Black women are killed by male partners at more than twice the rate of white women, a disparity advocates and researchers describe as a public health crisis rooted in systemic failures across law enforcement, social services, and community response.
A 2025 study found that Black women are two and a half times more likely to be murdered by men than white women are, according to a column published Sunday by Guardian US columnist Tayo Bero. A 2024 report from the Centers for Disease Control and Prevention showed that Black women, who make up about 13% of the U.S. population, accounted for nearly 30% of intimate partner homicide victims, Bero reported. Firearms, mostly handguns, were the most common weapons used by men to kill Black women, according to the CDC data.
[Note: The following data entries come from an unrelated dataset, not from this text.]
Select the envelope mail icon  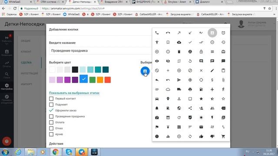[201, 127]
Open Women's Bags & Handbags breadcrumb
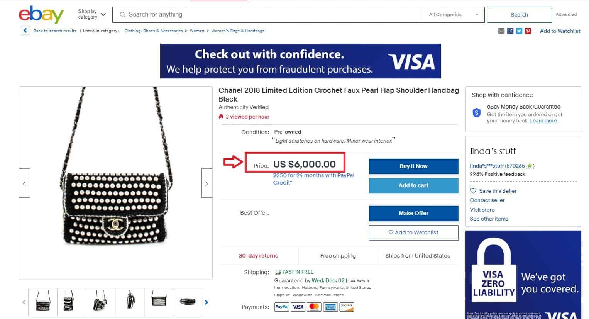This screenshot has width=589, height=319. [238, 31]
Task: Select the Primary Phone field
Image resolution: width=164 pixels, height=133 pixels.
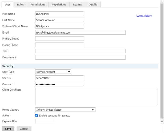Action: click(x=59, y=39)
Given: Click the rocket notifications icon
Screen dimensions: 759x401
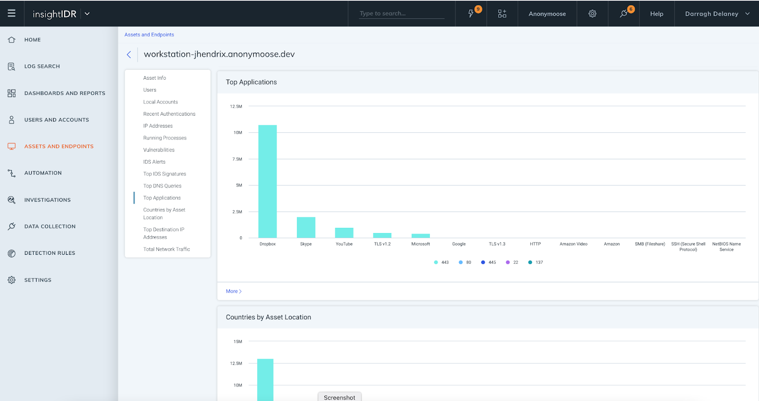Looking at the screenshot, I should [624, 14].
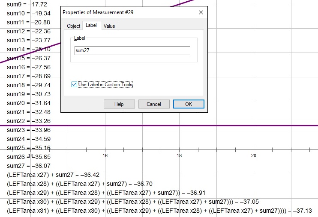Screen dimensions: 318x217
Task: Confirm with the OK button
Action: click(x=189, y=104)
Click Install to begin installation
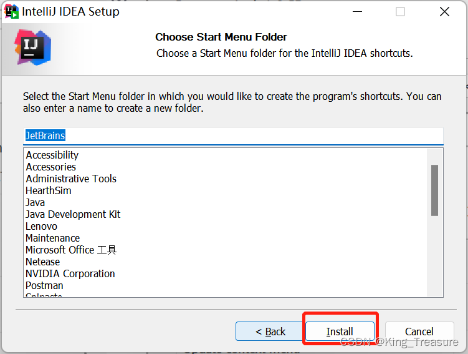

The column cited a series of high-profile killings in April 2026 that have focused attention on the issue. Cerina Fairfax, estranged wife of former Virginia Lt. Gov. Justin Fairfax, was fatally shot in what police described as a murder-suicide. Nancy Metayer Bowen, vice mayor of Coral Springs, Florida, was found dead in her home; her husband, Stephen Bowen, has been charged in connection with her death, according to published reports. MSI previously reported on both cases. In Shreveport, Louisiana, Shaneiqua Elkins survived a shooting by her husband, Shamar Elkins, that killed eight children; police said Elkins then killed himself. MSI previously reported on the calls for more care resources for Black communities that followed those killings.
The geographic scope of the cases — spanning Virginia, Florida, and Louisiana — illustrates the national scale of the problem, Bero wrote.
Bero reported that a Miami Herald investigation found police had been called to Nancy Metayer Bowen’s home five times over various issues before her husband allegedly killed her. The column noted that many survivors of domestic violence report experiencing racism from law enforcement, which makes them skeptical of seeking help from police or child services agencies.
Bero also pointed to a culture of silence around gender-based violence within Black communities. “Intimate partner violence also thrives because of the ways the rest of the Black community — particularly men — closes ranks to protect and sanitize the image of violent men,” she wrote. She noted that after Cerina Fairfax’s death, some prominent Black figures posted tributes to Justin Fairfax, focusing on his accomplishments rather than the killing.
The column cited mental health factors in some cases. A relative of Shamar Elkins told the Associated Press that Elkins had voluntarily checked into a Veterans Affairs hospital for more than a week in January before the April shooting. Justin Fairfax had reportedly struggled with his mental health after two women accused him of sexual assault in 2019, allegations that derailed his political career.
Bero argued that acknowledging the role of mental illness in domestic violence does not erase what she called “the misogynoir, male entitlement, weak gun laws, and lack of access to social services that help men enact violence against their families.” She described Black femicide as “a public health crisis with failures of multiple systems to blame.”